= Beginning of Section =
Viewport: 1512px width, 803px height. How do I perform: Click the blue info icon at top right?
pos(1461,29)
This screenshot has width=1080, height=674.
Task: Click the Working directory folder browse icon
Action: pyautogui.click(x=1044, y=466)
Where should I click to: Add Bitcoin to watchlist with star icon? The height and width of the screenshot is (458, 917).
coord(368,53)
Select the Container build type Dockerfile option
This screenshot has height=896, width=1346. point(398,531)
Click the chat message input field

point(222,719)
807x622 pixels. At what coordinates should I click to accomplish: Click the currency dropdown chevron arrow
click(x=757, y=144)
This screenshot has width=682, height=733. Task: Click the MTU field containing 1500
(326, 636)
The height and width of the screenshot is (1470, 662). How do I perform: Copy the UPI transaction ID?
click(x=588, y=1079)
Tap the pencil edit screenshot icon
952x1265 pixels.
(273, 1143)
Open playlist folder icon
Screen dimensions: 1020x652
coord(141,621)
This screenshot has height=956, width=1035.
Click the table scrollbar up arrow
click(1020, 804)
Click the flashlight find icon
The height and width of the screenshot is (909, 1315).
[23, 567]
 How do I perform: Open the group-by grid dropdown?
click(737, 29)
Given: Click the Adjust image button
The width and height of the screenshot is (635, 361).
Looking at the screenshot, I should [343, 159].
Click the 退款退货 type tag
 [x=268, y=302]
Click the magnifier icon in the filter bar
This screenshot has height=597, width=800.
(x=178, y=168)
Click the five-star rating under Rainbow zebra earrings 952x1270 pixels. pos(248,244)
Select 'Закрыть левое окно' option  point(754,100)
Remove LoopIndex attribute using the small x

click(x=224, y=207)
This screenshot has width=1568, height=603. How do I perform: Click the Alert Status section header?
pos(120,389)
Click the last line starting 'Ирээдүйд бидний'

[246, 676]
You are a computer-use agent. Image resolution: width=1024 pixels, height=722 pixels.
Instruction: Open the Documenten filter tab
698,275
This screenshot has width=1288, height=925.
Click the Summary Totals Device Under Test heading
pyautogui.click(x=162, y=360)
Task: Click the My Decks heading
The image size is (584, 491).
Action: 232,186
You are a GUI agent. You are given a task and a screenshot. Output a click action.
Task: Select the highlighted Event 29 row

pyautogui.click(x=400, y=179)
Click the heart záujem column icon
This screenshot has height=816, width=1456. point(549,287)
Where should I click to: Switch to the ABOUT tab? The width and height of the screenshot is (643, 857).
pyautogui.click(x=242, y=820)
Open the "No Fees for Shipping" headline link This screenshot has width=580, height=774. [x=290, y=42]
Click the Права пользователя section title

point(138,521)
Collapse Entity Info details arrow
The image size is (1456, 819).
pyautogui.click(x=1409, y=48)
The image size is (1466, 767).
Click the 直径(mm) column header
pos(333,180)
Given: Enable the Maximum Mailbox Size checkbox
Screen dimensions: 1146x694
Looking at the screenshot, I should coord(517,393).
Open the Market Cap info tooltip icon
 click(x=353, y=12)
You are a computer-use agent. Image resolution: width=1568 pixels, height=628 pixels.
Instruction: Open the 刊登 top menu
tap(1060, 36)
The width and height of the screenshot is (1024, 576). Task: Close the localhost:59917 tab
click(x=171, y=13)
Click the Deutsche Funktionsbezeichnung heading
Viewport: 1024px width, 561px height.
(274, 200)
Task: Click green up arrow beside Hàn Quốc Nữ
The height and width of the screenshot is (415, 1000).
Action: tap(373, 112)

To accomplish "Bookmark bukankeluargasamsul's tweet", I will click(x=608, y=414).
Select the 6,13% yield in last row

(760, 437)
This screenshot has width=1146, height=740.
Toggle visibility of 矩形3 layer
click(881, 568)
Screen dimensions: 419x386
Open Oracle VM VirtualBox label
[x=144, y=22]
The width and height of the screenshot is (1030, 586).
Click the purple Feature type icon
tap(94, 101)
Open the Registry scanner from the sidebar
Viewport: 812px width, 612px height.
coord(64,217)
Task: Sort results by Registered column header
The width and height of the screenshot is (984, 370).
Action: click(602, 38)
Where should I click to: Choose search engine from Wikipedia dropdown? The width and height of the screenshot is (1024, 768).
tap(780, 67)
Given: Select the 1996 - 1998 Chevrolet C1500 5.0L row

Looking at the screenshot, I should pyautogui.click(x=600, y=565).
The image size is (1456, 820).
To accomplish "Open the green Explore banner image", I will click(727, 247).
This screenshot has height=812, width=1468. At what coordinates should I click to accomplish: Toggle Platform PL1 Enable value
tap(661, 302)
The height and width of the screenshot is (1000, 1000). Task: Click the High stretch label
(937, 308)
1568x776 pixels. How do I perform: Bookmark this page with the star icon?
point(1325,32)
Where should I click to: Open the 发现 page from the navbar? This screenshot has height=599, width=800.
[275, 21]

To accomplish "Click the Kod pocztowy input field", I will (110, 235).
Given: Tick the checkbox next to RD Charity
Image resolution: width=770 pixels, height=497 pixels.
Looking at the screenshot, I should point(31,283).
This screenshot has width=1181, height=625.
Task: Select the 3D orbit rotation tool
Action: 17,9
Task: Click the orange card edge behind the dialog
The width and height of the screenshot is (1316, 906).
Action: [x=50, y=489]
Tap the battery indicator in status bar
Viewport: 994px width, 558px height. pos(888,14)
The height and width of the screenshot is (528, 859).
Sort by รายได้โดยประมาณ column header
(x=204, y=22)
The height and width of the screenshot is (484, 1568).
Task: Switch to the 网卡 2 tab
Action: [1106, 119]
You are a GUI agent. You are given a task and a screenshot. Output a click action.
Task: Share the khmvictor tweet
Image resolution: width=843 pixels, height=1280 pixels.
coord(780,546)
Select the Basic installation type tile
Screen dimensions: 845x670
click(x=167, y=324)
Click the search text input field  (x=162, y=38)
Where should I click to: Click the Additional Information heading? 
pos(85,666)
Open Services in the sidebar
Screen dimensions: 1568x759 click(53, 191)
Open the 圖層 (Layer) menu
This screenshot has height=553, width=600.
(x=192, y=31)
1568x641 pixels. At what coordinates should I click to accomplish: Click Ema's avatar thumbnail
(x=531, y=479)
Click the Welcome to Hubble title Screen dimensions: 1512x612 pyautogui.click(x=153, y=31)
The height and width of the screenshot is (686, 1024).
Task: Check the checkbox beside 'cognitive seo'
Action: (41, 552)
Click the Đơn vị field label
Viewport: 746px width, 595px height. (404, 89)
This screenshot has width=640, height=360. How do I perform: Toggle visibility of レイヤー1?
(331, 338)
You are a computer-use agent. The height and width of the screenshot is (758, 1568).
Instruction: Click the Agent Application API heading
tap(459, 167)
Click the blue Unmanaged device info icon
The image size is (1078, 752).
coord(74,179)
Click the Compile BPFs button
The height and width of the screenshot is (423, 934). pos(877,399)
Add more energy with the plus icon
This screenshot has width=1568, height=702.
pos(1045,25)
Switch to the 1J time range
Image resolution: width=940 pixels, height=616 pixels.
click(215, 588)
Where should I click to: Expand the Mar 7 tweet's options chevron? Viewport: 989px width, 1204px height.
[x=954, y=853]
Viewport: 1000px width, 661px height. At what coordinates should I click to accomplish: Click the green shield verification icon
= End of Section =
● Task item: Every line of the listing is to be returned exactly as written.

● Task output:
Viewport: 1512px width, 803px height. How do I perform: Click the blue info icon at top right?
pos(1461,29)
This screenshot has width=1080, height=674.
Task: Click the Working directory folder browse icon
Action: pyautogui.click(x=1044, y=466)
Where should I click to: Add Bitcoin to watchlist with star icon? The height and width of the screenshot is (458, 917).
coord(368,53)
Select the Container build type Dockerfile option
This screenshot has height=896, width=1346. point(398,531)
Click the chat message input field

point(222,719)
807x622 pixels. At what coordinates should I click to accomplish: Click the currency dropdown chevron arrow
click(x=757, y=144)
This screenshot has width=682, height=733. Task: Click the MTU field containing 1500
(326, 636)
The height and width of the screenshot is (1470, 662). How do I perform: Copy the UPI transaction ID?
click(x=588, y=1079)
Tap the pencil edit screenshot icon
952x1265 pixels.
(273, 1143)
Open playlist folder icon
Screen dimensions: 1020x652
coord(141,621)
This screenshot has height=956, width=1035.
Click the table scrollbar up arrow
click(1020, 804)
Click the flashlight find icon
The height and width of the screenshot is (909, 1315).
[23, 567]
 How do I perform: Open the group-by grid dropdown?
click(737, 29)
Given: Click the Adjust image button
The width and height of the screenshot is (635, 361).
Looking at the screenshot, I should [343, 159].
Click the 退款退货 type tag
 [x=268, y=302]
Click the magnifier icon in the filter bar
This screenshot has height=597, width=800.
(x=178, y=168)
Click the five-star rating under Rainbow zebra earrings 952x1270 pixels. pos(248,244)
Select 'Закрыть левое окно' option  point(754,100)
Remove LoopIndex attribute using the small x

click(x=224, y=207)
This screenshot has width=1568, height=603. How do I perform: Click the Alert Status section header?
pos(120,389)
Click the last line starting 'Ирээдүйд бидний'

[246, 676]
You are a computer-use agent. Image resolution: width=1024 pixels, height=722 pixels.
Instruction: Open the Documenten filter tab
698,275
This screenshot has width=1288, height=925.
Click the Summary Totals Device Under Test heading
pyautogui.click(x=162, y=360)
Task: Click the My Decks heading
The image size is (584, 491).
Action: 232,186
You are a GUI agent. You are given a task and a screenshot. Output a click action.
Task: Select the highlighted Event 29 row

pyautogui.click(x=400, y=179)
Click the heart záujem column icon
This screenshot has height=816, width=1456. point(549,287)
Where should I click to: Switch to the ABOUT tab? The width and height of the screenshot is (643, 857).
pyautogui.click(x=242, y=820)
Open the "No Fees for Shipping" headline link This screenshot has width=580, height=774. [x=290, y=42]
Click the Права пользователя section title

point(138,521)
Collapse Entity Info details arrow
The image size is (1456, 819).
pyautogui.click(x=1409, y=48)
The image size is (1466, 767).
Click the 直径(mm) column header
pos(333,180)
Given: Enable the Maximum Mailbox Size checkbox
Screen dimensions: 1146x694
Looking at the screenshot, I should coord(517,393).
Open the Market Cap info tooltip icon
 click(x=353, y=12)
You are a computer-use agent. Image resolution: width=1568 pixels, height=628 pixels.
Instruction: Open the 刊登 top menu
tap(1060, 36)
The width and height of the screenshot is (1024, 576). Task: Close the localhost:59917 tab
click(x=171, y=13)
Click the Deutsche Funktionsbezeichnung heading
Viewport: 1024px width, 561px height.
(274, 200)
Task: Click green up arrow beside Hàn Quốc Nữ
The height and width of the screenshot is (415, 1000).
Action: tap(373, 112)

To accomplish "Bookmark bukankeluargasamsul's tweet", I will click(x=608, y=414).
Select the 6,13% yield in last row

(760, 437)
This screenshot has width=1146, height=740.
Toggle visibility of 矩形3 layer
click(881, 568)
Screen dimensions: 419x386
Open Oracle VM VirtualBox label
[x=144, y=22]
The width and height of the screenshot is (1030, 586).
Click the purple Feature type icon
tap(94, 101)
Open the Registry scanner from the sidebar
Viewport: 812px width, 612px height.
coord(64,217)
Task: Sort results by Registered column header
The width and height of the screenshot is (984, 370).
Action: click(602, 38)
Where should I click to: Choose search engine from Wikipedia dropdown? The width and height of the screenshot is (1024, 768).
tap(780, 67)
Given: Select the 1996 - 1998 Chevrolet C1500 5.0L row

Looking at the screenshot, I should pyautogui.click(x=600, y=565).
The image size is (1456, 820).
To accomplish "Open the green Explore banner image", I will click(727, 247).
This screenshot has height=812, width=1468. At what coordinates should I click to accomplish: Toggle Platform PL1 Enable value
tap(661, 302)
The height and width of the screenshot is (1000, 1000). Task: Click the High stretch label
(937, 308)
1568x776 pixels. How do I perform: Bookmark this page with the star icon?
point(1325,32)
Where should I click to: Open the 发现 page from the navbar? This screenshot has height=599, width=800.
[275, 21]

To accomplish "Click the Kod pocztowy input field", I will (110, 235).
Given: Tick the checkbox next to RD Charity
Image resolution: width=770 pixels, height=497 pixels.
Looking at the screenshot, I should point(31,283).
This screenshot has width=1181, height=625.
Task: Select the 3D orbit rotation tool
Action: 17,9
Task: Click the orange card edge behind the dialog
The width and height of the screenshot is (1316, 906).
Action: [x=50, y=489]
Tap the battery indicator in status bar
Viewport: 994px width, 558px height. pos(888,14)
The height and width of the screenshot is (528, 859).
Sort by รายได้โดยประมาณ column header
(x=204, y=22)
The height and width of the screenshot is (484, 1568).
Task: Switch to the 网卡 2 tab
Action: [1106, 119]
You are a GUI agent. You are given a task and a screenshot. Output a click action.
Task: Share the khmvictor tweet
Image resolution: width=843 pixels, height=1280 pixels.
coord(780,546)
Select the Basic installation type tile
Screen dimensions: 845x670
click(x=167, y=324)
Click the search text input field  (x=162, y=38)
Where should I click to: Click the Additional Information heading? 
pos(85,666)
Open Services in the sidebar
Screen dimensions: 1568x759 click(53, 191)
Open the 圖層 (Layer) menu
This screenshot has height=553, width=600.
(x=192, y=31)
1568x641 pixels. At what coordinates should I click to accomplish: Click Ema's avatar thumbnail
(x=531, y=479)
Click the Welcome to Hubble title Screen dimensions: 1512x612 pyautogui.click(x=153, y=31)
The height and width of the screenshot is (686, 1024).
Task: Check the checkbox beside 'cognitive seo'
Action: (41, 552)
Click the Đơn vị field label
Viewport: 746px width, 595px height. (404, 89)
This screenshot has width=640, height=360. How do I perform: Toggle visibility of レイヤー1?
(331, 338)
You are a computer-use agent. The height and width of the screenshot is (758, 1568).
Instruction: Click the Agent Application API heading
tap(459, 167)
Click the blue Unmanaged device info icon
The image size is (1078, 752).
coord(74,179)
Click the Compile BPFs button
The height and width of the screenshot is (423, 934). pos(877,399)
Add more energy with the plus icon
This screenshot has width=1568, height=702.
pos(1045,25)
Switch to the 1J time range
Image resolution: width=940 pixels, height=616 pixels.
click(215, 588)
Where should I click to: Expand the Mar 7 tweet's options chevron? Viewport: 989px width, 1204px height.
[x=954, y=853]
Viewport: 1000px width, 661px height. At what coordinates should I click to accomplish: Click the green shield verification icon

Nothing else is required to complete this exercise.